Basal forebrain cell assemblies operate at beta frequencies. A, Gray trace at top depicts the spiking activity for a single neuron (the actual) on a single trial. Red traces below depict the spiking activity for a simultaneously recorded neuron, using successively wider temporal smoothing filters. Time on the x-axis is absolute (non-normalized) and taken relative to the time (dashed vertical line) at which the animal accelerates toward the nose-poke following light flash (as determined from position tracking data). B, By use of a generalized linear model, the smoothed vectors (red traces) are used to generate models of the actual neuron's spike train (purple traces, filter sizes given above each). C, Example results from this “cell assembly analysis” of the BF neuron pair shown in A, Black trace is the sum-squared error (y-axis) of each model with different temporal smoothing windows (x-axis). Red trace is the sum-squared error for each model, when trial numbers are randomly shuffled. Fine dashed black and red traces give the mean sum-squared error for each set of models (i.e., randomized and nonrandomized data). D, Scatter plot of the amount of prediction improvement (y-axis) for each neuron pair at that neuron pair's optimal prediction time window (x-axis). The y-axis values reflect, for each pair, the ratio of the black and red arrow lengths in C. Red dot corresponds to the neuron pair used in A–C. Points above a y-axis value of 1 correspond to greater prediction for actual versus trial-randomized spike trains. Vertical full and dashed black lines correspond to the mean (55 ms) ±1 SD, respectively, of the distribution of x-axis values. The prominent collection of points with high prediction values at 55 ms and congregation of optimal prediction windows at 55 ms are both consistent with organization of BF cell assemblies at beta frequencies. Black trace depicts the mean y-axis value for neuron pairs having optimal prediction at each of the time windows.

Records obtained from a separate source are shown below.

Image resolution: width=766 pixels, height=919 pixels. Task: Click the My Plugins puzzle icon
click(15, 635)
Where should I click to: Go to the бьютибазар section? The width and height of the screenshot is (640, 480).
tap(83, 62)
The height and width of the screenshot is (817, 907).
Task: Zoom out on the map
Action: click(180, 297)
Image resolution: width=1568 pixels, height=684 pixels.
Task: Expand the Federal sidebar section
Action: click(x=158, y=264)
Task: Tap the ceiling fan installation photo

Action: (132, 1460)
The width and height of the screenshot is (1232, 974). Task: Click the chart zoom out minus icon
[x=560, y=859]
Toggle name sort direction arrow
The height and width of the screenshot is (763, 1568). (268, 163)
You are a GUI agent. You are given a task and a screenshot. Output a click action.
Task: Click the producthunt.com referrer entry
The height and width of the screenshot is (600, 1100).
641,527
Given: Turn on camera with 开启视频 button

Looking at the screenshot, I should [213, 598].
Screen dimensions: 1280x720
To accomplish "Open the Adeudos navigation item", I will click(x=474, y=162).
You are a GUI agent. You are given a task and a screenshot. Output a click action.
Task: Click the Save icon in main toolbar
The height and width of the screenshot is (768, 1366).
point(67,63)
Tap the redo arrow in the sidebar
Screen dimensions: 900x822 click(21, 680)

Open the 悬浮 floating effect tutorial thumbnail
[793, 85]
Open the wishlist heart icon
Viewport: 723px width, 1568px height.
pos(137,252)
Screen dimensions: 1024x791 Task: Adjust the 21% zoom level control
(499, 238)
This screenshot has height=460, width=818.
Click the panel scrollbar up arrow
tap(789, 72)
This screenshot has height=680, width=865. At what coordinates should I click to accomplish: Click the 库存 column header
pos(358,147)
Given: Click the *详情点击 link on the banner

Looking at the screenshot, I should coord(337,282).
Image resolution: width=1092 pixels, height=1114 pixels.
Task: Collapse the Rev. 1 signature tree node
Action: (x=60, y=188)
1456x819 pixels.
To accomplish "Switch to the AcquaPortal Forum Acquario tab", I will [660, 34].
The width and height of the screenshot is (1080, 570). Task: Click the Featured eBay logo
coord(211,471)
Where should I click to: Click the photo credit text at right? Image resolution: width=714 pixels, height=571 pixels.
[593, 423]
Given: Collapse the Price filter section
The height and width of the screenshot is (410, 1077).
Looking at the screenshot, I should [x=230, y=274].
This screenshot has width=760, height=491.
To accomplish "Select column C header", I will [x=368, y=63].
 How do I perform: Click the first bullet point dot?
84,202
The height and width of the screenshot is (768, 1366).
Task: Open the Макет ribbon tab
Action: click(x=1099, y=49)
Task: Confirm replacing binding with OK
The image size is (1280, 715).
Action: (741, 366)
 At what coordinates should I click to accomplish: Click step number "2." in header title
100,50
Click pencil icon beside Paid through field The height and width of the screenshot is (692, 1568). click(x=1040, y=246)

Inset depicts the mean prediction improvement (beyond chance) for each prediction time window and organized into four types of neuron pairs based on their bursting/nonbursting status [green = 1762 nonbursting (actual)/nonbursting (predictor) pairs, red = 1792 bursting/bursting pairs, blue = 1502 bursting/nonbursting pairs, black = 1502 nonbursting/bursting pairs]. Both bursting and nonbursting neurons are temporally organized over the same range of beta frequencies.